LOL ok good response. So this leads to my next question - Will the D5100 get me by for a year or 2?


----------



## Ballistics (Jun 9, 2011)

spacefuzz said:


> I have been practicing martial arts for 10 years so am well aquainted with the types of venues you will be in.  I would say D90 or D7000 for their good high ISO performance and the 50mm or 85 mm price lens that was previously mentioned.  You can get a used D90 body for ~$500 (heck mine is even for sale) and it puts out decent shots to about ISO 1000.  D7k will shoot up to 4k ISO respectably.  Id say got 50mm if you want both people on the mat, or 85mm if you want to be able to get their faces.  The ISO performance you can get will allow you to compensate for cheaper glass.  My 50m f/1.8 I got for $75 used and it works great.  Another benefit would be if you can get down low it will throw the background crowd / gym wall out of focus which will make your shots look nicer.
> Are your shots mostly for the web or what size prints did you want?


 
Shots are mainly for the web. I will be taking a digital photography class in college for the fall so my wife is letting me spend a little more on a camera. But the D7000 is just to much for me right now. D5100 seems to be what I am going with.


----------



## Kerbouchard (Jun 9, 2011)

Kbarredo said:


> No difference really the d5100 is the next model. It auto focuses on its own while in video while the d5000 is all manual focus. With your tight budget lens limitation is your last concern. There are still many great afs lenses. It just means that the lens contain the motor. In the future if you are so worried about less lenses you might as well fork out the 1000 for the d90. If you are a beginner the difference in lens availability won't really bother you so get that out of your head. specially with that small budget you won't be buying the whole afs collection soon.
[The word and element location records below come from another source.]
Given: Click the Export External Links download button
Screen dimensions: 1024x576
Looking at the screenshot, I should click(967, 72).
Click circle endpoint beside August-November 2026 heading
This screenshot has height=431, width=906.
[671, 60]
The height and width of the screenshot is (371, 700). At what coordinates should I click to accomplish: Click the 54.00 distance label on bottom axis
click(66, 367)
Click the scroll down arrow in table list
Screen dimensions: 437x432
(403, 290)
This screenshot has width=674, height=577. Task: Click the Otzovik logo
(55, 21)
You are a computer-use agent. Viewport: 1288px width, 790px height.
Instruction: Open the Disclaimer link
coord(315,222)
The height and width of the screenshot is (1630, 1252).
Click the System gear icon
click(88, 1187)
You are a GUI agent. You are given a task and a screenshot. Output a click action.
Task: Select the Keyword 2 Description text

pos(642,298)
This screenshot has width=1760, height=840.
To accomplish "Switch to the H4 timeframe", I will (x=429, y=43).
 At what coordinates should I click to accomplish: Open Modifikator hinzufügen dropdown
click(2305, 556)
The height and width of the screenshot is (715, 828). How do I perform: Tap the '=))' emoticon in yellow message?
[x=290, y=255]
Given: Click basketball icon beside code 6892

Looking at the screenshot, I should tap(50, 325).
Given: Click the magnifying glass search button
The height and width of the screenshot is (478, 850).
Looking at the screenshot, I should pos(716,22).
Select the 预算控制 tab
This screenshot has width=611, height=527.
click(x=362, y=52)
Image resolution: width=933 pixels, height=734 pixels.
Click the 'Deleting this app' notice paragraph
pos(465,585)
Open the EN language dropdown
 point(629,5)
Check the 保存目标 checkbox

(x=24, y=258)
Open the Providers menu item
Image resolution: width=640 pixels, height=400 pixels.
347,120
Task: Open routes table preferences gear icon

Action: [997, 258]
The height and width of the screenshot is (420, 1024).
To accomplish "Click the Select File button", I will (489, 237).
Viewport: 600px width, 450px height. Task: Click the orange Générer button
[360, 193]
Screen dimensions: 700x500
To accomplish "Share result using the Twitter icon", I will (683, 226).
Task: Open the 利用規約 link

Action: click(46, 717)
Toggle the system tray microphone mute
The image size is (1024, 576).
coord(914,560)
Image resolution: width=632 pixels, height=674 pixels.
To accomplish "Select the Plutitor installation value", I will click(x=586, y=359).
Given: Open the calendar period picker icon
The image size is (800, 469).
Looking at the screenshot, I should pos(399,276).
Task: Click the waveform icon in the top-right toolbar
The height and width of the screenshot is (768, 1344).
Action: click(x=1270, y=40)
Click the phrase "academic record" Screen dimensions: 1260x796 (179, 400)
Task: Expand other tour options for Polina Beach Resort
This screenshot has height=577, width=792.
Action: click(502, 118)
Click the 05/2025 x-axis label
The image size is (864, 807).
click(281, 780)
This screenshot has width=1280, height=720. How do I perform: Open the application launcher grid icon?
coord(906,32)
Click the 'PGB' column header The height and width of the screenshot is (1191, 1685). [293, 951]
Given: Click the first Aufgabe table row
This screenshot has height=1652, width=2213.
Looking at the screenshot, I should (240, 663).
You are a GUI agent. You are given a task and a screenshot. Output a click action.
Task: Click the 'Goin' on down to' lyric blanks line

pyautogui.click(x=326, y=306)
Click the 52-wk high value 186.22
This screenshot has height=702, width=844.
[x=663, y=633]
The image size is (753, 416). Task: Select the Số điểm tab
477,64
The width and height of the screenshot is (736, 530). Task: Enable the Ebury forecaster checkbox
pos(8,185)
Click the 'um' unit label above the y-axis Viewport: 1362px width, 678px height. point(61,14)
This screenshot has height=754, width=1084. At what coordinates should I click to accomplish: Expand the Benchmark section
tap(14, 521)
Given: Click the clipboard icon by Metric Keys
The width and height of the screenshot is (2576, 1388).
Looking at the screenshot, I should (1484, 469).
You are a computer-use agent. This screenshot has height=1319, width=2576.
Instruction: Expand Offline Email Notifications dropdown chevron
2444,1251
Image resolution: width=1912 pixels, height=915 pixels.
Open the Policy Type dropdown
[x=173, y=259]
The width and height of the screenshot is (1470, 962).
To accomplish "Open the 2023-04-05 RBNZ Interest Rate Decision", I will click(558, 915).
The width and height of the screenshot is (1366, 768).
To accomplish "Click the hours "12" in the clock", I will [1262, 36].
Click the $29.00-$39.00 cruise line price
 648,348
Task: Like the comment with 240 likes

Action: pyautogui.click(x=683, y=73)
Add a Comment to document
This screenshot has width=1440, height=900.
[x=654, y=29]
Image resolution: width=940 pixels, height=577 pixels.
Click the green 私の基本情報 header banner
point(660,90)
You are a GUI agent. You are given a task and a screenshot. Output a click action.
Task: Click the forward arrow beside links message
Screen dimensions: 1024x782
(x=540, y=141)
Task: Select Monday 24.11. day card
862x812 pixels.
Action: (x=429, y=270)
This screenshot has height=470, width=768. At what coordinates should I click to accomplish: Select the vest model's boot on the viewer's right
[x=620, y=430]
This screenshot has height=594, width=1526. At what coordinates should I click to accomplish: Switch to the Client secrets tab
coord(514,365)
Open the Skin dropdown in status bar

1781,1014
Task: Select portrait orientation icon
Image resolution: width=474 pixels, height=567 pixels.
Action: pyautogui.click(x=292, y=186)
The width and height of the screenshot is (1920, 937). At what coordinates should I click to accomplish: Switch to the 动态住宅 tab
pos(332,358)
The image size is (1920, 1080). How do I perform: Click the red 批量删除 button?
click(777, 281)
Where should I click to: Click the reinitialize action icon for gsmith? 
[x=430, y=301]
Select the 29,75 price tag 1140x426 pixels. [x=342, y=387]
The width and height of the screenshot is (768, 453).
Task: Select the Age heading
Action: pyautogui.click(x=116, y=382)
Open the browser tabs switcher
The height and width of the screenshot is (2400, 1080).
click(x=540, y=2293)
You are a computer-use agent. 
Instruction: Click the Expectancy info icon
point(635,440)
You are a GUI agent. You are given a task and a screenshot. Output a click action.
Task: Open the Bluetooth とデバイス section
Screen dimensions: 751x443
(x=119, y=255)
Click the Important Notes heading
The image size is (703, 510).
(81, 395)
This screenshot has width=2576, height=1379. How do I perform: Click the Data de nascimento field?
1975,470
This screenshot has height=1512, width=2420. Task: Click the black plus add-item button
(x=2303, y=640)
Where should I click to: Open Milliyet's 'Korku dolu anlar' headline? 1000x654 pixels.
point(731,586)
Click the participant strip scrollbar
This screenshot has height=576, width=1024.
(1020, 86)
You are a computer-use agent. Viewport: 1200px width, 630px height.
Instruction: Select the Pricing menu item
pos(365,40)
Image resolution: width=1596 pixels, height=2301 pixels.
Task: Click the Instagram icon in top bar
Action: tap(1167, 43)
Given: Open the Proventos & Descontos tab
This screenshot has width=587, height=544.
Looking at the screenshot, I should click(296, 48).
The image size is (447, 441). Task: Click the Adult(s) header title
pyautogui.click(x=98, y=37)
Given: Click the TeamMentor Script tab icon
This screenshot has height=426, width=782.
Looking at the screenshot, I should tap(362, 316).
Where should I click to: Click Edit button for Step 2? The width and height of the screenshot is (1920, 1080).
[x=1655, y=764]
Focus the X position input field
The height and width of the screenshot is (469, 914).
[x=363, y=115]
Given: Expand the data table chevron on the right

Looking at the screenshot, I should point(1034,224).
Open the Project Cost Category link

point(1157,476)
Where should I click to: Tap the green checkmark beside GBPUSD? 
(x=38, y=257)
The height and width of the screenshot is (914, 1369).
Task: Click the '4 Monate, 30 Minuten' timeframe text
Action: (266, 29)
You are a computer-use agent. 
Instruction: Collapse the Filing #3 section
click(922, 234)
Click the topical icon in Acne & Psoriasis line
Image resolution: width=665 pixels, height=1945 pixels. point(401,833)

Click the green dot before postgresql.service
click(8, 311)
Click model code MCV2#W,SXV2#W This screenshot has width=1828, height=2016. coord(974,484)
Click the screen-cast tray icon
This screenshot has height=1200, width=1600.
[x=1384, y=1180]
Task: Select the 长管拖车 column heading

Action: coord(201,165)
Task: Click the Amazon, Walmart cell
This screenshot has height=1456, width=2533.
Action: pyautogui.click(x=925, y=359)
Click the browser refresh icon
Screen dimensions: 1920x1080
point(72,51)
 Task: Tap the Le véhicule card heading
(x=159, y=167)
Worry about that when you get really good. By then you might even upgrade to the d700.
> Another thing you're a beginner worrying about having a kit lens is like a teenager mad about not getting a ferrari for his first car. They are lower quality but they will get you what you need as a beginner.



I realize that everybody is entitled to their own opinion, but what you are saying just doesn't make any sense.  The OP cannot take the kind of shots he wants to take with a kit lens and a consumer body without flash.  It just can't be done.  Period.  The only hope he has of getting a lens anywhere near his budget that will sort of fit his needs is the $100 50mm 1.8 and you suggest he get a body that can't utilize it.  

It's not even close to a teenager getting a ferrari for his first car.  Getting a D5000 or 5100 would be like the teenager getting a hydrogen car and then figuring out he can't find any place to fill up.


----------



## spacefuzz (Jun 9, 2011)

Kerbouchard said:


> Kbarredo said:
> 
> 
> > No difference really the d5100 is the next model. It auto focuses on its own while in video while the d5000 is all manual focus. With your tight budget lens limitation is your last concern. There are still many great afs lenses. It just means that the lens contain the motor. In the future if you are so worried about less lenses you might as well fork out the 1000 for the d90. If you are a beginner the difference in lens availability won't really bother you so get that out of your head. specially with that small budget you won't be buying the whole afs collection soon. Worry about that when you get really good. By then you might even upgrade to the d700.
> ...



I agree, with a D5100 he will not be able to get the pictures he wants and it will be money wasted.  I tried to shoot sports with an inferior camera for years, and all I ended up with was a bunch of crappy pictures.


----------



## Kerbouchard (Jun 9, 2011)

Ok, now that I got that off my chest, I will elaborate upon the differences between a kit lens and a 1.8 prime.  There obviously seems to be some misunderstanding.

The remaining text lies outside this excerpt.